Estimates of effective population size in the Holstein cattle breed have usually been low despite the large number of animals that constitute this breed. Effective population size is inversely related to the rates at which coancestry and inbreeding increase and these rates have been high as a consequence of intense and accurate selection. Traditionally, coancestry and inbreeding coefficients have been calculated from pedigree data. However, the development of genome-wide single nucleotide polymorphisms has increased the interest of calculating these coefficients from molecular data in order to improve their accuracy. In this study, genomic estimates of coancestry, inbreeding and effective population size were obtained in the Spanish Holstein population and then compared with pedigree-based estimates. A total of 11,135 animals genotyped with the Illumina BovineSNP50 BeadChip were available for the study. After applying filtering criteria, the final genomic dataset included 36,693 autosomal SNPs and 10,569 animals. Pedigree data from those genotyped animals included 31,203 animals. These individuals represented only the last five generations in order to homogenise the amount of pedigree information across animals.
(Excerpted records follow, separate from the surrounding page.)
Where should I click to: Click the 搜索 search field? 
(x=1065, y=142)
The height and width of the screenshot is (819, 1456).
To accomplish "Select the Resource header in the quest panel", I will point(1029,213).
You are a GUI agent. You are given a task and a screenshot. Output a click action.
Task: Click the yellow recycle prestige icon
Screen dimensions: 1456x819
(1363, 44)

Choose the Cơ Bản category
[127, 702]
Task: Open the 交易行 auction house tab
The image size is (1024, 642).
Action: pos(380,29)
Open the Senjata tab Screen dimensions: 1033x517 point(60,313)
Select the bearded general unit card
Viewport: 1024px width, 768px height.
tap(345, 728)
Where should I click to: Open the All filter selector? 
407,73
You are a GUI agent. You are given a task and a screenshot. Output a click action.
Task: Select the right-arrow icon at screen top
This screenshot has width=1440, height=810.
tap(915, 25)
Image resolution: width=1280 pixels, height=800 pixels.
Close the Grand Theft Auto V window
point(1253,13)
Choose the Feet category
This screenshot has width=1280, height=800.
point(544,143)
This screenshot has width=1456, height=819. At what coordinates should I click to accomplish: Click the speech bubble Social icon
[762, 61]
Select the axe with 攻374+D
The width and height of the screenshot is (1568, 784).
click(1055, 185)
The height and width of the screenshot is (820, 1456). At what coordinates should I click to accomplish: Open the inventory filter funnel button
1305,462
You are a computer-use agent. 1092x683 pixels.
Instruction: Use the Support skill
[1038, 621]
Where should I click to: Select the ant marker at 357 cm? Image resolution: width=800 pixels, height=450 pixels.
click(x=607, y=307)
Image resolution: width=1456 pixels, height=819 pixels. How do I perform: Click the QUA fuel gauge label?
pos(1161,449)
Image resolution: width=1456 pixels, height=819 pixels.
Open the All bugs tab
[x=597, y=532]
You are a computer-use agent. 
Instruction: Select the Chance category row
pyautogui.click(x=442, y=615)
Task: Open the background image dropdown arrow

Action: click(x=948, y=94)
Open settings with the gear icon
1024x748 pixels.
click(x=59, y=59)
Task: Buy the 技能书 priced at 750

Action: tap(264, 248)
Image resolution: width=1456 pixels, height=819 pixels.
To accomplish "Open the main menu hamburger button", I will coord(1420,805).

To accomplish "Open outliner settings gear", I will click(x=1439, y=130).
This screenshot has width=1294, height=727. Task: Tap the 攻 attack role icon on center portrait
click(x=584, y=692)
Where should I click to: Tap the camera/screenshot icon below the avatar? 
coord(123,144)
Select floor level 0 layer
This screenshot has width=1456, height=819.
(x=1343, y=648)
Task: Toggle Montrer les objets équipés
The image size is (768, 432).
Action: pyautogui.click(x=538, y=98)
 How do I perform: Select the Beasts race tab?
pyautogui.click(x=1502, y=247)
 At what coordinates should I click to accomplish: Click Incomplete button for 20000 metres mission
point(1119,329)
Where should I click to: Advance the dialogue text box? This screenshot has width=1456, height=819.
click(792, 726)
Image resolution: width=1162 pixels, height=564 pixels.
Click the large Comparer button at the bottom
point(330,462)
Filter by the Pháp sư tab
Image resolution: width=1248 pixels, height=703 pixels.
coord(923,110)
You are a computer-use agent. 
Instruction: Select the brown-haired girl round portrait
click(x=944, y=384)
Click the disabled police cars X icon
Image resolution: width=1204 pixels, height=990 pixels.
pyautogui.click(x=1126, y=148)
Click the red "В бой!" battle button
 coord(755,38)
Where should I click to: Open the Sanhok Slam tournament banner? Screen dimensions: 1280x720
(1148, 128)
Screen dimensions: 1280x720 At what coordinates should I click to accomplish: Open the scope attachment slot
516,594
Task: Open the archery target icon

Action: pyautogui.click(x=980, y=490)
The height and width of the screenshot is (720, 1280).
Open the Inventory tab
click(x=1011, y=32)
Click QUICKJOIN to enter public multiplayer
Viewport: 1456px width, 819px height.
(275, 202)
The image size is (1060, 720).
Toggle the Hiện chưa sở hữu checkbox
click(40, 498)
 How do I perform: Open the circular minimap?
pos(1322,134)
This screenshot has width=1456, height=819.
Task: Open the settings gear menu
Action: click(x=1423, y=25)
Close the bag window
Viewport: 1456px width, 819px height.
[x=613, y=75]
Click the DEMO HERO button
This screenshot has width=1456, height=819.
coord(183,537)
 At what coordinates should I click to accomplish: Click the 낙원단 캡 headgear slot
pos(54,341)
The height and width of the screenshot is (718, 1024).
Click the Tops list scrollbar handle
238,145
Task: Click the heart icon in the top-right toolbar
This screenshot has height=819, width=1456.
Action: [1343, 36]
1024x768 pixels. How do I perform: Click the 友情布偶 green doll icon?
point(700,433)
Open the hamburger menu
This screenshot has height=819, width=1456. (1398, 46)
Genomic estimates of coancestry and inbreeding were obtained from identity by descent segments (coancestry) or runs of homozygosity (inbreeding). The results indicate that the percentage of variance of pedigree-based coancestry estimates explained by genomic coancestry estimates was higher than that for inbreeding. Estimates of effective population size obtained from genome-wide and pedigree information were consistent and ranged from about 66 to 79. These low values emphasize the need of controlling the rate of increase of coancestry and inbreeding in Holstein selection programmes.